Entrevistas - Alberto Helena Jr


1) Qual a importância de ganhar mais uma vez o troféu Ford Aceesp no ano passado?

Bom, é sempre uma alegria isso, porque representa o apoio dos companheiros, o pessoal que forma opinião e que, portanto, está habilitado talvez até mais que o leitor comum a avaliar a qualidade do trabalho dos seus parceiros, então isso é altamente envaidecedor e também estimulante. É o sétimo prêmio seguido, quer dizer não é brincadeira, eu fico muito lisonjeado, mas fico também preocupado em manter esse mesmo pique pra não deixar os meus companheiros, meus eleitores frustrados daqui pra frente, por que espero receber pelo menos mais sete prêmios.
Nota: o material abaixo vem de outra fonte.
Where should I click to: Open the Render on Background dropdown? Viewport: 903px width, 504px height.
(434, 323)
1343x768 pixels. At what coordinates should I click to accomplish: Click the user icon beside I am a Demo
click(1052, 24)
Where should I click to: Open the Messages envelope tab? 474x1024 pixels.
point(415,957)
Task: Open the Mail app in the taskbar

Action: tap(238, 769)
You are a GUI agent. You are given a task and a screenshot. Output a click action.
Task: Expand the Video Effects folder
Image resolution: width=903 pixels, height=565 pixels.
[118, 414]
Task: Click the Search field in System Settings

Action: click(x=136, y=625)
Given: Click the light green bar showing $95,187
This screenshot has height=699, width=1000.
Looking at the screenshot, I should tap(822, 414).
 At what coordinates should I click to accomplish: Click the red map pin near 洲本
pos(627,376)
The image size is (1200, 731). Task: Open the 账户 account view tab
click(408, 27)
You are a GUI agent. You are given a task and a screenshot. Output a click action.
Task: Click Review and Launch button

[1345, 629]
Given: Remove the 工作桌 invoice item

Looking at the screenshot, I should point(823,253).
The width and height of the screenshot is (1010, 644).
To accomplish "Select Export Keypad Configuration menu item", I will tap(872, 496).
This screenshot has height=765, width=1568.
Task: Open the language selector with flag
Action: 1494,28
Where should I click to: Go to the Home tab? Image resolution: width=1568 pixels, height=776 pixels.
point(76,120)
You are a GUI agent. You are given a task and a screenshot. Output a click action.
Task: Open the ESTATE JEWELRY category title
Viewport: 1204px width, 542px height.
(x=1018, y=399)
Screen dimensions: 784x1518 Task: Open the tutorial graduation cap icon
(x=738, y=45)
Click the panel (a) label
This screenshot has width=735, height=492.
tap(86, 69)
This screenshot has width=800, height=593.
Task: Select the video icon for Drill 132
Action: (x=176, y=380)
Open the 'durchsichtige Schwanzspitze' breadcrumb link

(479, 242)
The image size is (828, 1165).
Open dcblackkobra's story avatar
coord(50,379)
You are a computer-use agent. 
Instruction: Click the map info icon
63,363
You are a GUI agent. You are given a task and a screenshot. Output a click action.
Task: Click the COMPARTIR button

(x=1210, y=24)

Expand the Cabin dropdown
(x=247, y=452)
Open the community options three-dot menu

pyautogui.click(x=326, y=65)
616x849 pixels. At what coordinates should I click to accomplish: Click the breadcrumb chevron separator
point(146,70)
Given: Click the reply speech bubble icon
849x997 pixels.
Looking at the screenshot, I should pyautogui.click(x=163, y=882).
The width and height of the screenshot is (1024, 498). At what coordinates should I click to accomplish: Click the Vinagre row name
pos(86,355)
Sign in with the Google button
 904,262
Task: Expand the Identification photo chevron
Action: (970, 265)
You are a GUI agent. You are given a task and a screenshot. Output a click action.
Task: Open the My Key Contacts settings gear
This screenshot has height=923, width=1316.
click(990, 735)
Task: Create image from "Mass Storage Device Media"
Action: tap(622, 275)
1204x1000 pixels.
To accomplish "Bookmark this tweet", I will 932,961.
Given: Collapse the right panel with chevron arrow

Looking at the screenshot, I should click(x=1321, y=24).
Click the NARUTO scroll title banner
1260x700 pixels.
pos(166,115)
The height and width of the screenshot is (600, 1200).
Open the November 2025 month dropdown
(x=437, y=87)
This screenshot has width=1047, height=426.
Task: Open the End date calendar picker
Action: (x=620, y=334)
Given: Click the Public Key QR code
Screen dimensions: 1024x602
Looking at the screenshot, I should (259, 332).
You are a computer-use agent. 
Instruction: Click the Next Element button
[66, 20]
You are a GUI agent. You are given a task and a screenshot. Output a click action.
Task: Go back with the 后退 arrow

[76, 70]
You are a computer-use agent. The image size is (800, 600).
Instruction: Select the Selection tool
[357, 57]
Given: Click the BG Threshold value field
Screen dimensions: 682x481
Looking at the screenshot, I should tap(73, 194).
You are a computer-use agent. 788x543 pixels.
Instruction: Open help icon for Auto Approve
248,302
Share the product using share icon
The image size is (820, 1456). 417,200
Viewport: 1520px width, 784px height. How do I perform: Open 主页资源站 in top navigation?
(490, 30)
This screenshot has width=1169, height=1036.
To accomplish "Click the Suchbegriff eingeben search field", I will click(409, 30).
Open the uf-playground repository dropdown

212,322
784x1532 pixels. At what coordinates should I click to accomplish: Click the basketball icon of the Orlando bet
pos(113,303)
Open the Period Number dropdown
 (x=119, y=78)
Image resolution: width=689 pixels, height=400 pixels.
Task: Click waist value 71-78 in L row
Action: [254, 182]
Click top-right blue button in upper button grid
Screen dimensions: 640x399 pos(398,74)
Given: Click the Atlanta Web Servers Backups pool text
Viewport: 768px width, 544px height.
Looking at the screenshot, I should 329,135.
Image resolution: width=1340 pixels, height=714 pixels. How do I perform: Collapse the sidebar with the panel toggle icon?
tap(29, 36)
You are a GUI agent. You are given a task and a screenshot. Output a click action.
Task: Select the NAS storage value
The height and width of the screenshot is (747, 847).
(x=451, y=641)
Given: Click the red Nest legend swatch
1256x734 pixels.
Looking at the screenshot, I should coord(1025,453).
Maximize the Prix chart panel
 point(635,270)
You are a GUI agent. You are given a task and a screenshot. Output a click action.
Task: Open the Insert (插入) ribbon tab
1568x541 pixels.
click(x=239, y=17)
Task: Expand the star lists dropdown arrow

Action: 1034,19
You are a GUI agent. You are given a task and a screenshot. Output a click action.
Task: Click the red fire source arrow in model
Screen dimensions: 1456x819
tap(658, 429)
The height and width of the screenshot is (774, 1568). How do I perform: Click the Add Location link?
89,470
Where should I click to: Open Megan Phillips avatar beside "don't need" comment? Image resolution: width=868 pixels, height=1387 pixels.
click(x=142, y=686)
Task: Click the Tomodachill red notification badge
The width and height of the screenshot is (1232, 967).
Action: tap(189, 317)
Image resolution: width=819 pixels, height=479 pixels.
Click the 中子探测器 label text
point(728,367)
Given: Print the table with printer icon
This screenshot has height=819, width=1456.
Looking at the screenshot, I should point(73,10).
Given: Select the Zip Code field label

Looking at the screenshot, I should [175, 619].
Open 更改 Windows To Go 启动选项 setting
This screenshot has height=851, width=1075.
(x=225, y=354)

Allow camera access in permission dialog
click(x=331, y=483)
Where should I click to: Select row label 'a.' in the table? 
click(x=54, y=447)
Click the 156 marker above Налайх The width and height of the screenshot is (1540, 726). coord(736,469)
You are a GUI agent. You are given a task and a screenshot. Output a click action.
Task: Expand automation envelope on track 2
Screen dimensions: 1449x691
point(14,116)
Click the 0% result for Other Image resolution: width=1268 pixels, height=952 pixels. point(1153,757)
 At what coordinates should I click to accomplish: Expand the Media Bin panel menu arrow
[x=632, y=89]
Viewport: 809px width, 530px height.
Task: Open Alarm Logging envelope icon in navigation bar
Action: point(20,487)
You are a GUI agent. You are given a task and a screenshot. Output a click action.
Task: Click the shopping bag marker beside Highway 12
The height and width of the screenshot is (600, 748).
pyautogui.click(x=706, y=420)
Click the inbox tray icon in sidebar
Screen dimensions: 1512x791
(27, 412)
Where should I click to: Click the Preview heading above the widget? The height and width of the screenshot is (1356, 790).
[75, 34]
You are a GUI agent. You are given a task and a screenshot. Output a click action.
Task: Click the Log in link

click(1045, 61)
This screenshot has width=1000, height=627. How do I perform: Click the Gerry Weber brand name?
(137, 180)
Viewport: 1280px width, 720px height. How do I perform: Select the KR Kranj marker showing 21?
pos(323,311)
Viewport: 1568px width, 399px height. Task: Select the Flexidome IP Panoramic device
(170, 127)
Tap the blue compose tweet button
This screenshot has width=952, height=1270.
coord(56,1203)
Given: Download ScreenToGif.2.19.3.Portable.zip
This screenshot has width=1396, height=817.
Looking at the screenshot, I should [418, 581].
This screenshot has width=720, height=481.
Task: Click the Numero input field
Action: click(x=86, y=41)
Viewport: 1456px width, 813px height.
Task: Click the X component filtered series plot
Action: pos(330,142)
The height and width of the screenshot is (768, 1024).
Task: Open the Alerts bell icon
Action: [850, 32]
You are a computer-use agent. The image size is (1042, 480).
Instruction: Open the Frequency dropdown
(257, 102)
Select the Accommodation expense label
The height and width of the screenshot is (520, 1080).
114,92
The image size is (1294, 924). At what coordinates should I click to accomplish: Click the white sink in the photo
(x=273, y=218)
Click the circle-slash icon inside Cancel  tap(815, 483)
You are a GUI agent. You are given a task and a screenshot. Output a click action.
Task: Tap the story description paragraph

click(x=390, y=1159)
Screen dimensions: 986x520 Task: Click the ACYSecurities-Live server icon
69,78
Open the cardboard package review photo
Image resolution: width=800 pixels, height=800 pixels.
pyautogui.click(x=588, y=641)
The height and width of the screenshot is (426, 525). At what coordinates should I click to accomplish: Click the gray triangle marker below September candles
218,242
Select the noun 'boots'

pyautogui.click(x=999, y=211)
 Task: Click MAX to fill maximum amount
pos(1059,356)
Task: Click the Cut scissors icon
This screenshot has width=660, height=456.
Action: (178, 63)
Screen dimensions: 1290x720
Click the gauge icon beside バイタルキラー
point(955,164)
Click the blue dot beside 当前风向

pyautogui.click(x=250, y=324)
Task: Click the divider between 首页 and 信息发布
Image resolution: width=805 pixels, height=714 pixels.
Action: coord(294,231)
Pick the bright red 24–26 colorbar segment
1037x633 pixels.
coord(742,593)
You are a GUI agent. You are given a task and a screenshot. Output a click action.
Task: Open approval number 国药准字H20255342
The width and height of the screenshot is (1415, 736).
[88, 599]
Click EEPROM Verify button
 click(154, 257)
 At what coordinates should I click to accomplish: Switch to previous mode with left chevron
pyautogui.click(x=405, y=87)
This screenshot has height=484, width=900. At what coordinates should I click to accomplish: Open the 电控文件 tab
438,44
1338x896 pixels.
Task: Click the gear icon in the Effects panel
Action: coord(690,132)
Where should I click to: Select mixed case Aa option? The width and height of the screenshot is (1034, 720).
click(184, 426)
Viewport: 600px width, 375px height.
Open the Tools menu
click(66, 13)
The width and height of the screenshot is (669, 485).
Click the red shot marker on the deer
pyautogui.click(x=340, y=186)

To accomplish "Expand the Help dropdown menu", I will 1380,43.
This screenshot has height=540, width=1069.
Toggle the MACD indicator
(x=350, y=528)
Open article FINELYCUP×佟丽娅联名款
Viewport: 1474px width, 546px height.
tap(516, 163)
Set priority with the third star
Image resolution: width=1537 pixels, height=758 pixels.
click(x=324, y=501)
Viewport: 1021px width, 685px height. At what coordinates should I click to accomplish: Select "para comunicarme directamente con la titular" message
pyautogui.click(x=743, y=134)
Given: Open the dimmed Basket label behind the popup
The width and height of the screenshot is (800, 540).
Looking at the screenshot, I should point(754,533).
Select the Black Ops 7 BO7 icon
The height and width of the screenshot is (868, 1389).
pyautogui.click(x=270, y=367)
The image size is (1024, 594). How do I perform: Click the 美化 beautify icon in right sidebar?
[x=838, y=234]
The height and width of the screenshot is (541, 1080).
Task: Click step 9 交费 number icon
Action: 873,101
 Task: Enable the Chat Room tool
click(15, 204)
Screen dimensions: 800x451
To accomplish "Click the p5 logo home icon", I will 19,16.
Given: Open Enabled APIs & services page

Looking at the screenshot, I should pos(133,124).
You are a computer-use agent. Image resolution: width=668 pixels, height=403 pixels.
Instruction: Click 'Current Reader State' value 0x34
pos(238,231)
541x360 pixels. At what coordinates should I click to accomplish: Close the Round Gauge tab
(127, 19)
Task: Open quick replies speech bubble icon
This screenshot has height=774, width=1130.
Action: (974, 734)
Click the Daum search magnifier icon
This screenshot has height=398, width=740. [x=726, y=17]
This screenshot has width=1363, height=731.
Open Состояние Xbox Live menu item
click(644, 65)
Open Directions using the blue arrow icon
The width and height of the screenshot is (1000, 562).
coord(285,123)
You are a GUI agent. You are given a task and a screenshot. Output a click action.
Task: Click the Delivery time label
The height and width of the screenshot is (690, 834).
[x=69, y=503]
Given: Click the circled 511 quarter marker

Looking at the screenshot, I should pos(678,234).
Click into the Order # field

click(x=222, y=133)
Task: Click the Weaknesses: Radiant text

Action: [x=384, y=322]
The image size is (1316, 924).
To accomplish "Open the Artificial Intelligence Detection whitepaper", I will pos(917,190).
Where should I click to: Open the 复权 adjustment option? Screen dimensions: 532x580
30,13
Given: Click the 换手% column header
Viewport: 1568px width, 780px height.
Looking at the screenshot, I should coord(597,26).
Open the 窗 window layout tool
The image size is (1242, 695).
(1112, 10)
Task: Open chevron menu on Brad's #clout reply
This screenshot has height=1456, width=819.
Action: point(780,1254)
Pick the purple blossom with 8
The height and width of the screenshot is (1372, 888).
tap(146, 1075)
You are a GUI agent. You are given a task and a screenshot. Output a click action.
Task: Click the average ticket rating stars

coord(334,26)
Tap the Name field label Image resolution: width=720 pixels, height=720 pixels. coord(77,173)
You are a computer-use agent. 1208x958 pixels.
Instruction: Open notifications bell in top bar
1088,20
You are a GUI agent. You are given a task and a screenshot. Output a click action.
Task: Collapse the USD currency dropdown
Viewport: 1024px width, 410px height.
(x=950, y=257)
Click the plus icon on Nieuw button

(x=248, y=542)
2 ) Como o SR. acompanha a evolução da categoria dos jornalistas esportivos, e acredita que a classe hoje é mais unida?
Eu acho o seguinte, a tecnologia dos meios hoje, oferece muito mais recurso hoje em dia e acho também que há um grande número de profissionais dessa área muito habilitados pra essa função, mesmo por que muitos migraram de outras áreas para o esporte o que antigamente não acontecia. Geralmente o cronista esportivo nascia numa redação, numa rádio ou na televisão e passava o tempo inteiro praticamente nessa área, isso restringia um pouco a visão do mundo, a visão da área que ele trabalhava, hoje já há um pouco mais de abertura, por outro lado eu vejo que há um certo desprezo pelas questões históricas que representam uma faceta muito importante no esporte, sobretudo no futebol, há muita confusão quando se fala em esquemas táticos, não há um conhecimento mais apurado disso, quando se fala em estilos e características de jogadores do passado que não estão registrados na era do vídeo tape, aqueles que precederam esse período, então parece que a memória do jornalista esportivo, ela vai até os anos 70, isto é até onde vai o registro do vídeo tape e ali para. Quando nossa história é muito rica, eu acho que não se dá o devido tratamento a esse aspecto do futebol, que eu reputo muito importante para a própria preservação do futebol, com esse poder de captação de paixões que exerce no mundo inteiro e um dos nutrientes disso é a história, a mitologia em torno do futebol, os mitos, os ídolos, as grandes equipes, os grandes momentos isso tudo faz com que o futebol tenha esse poder de preservação e ampliação

3 ) Qual avaliação faz sobre o trabalho de Ricardo Capriotti e a festa de fim de ano realizada no Espaço Hakka?
Eu não vivo a vida da Aceesp há muitos anos, eu já fui até conselheiro e tal, já tive uma participação mais ativa, mas agora to aqui refugiado na minha caverna em Ibiúna, e não é só a vida da Aceesp que não tenho vivido, mas de todo o resto também. O fato é que o Capriotti é um rapaz maravilhoso, um profissional de altíssima qualidade, tive a alegria de vê-lo nascer aqui no rádio de São Paulo, lá na Gazeta quando eu era diretor, ele começou fazendo plantão no grupo do Osmar Santos, eu fico muito feliz, é um sujeito íntegro, honesto, competente, estudioso, fico feliz que a Aceesp esteja nas mãos do Capriotti. A festa foi uma beleza como sempre, aliás, muito emocionante, sempre legal encontrar velhos companheiros e muito bacana as homenagens feitas aos companheiros mais antigos, acho isso muito bonito e se repita sempre e que o Capriotti fique mais uns 32 anos

4 ) Que recado daria aos jornalistas que estão iniciando sua carreira no mundo esportivo?
O mesmo recado que dou a todos os estudantes de jornalismo que fazem pergunta similar. Jornalismo é ler, ler, ler, ler, escrever, escrever e depois falar. Eu acho que essa é a base de tudo. Muita leitura, se aprofundar no tema central do seu trabalho, mas não ficar limitado a isso. Diversificar sua leitura, cuidar da língua, que esse é o instrumento seja impresso ou falado, não buscar a audiência do público, simplesmente pela aprovação, isto é, não devolver ao leitor, ao ouvinte, ao telespectador aquilo que ele quer ouvir. É preciso o jornalista esportivo, assim como o jornalista em geral, ele tem que em determinados momentos, quando for necessário, ir contrário a corrente, a opinião pública, há uma tendência perigosa, há muito tempo de procurar fazer com que dizendo e escrevendo aquilo que o leitor ou o telespectador quer ouvir, ele cria uma cumplicidade, mas ele cria o que no momento pode surgir como um aumento de audiência, mas ao mesmo tempo ele cria uma cumplicidade que é deletéria no trato entre o jornalista, o cronista e o leitor ou o público, que este, você tem o dever de orientar, e orientar significa até contrariar a opinião pública quando ela se manifesta erradamente, por que nem sempre a voz do povo é a voz de Deus.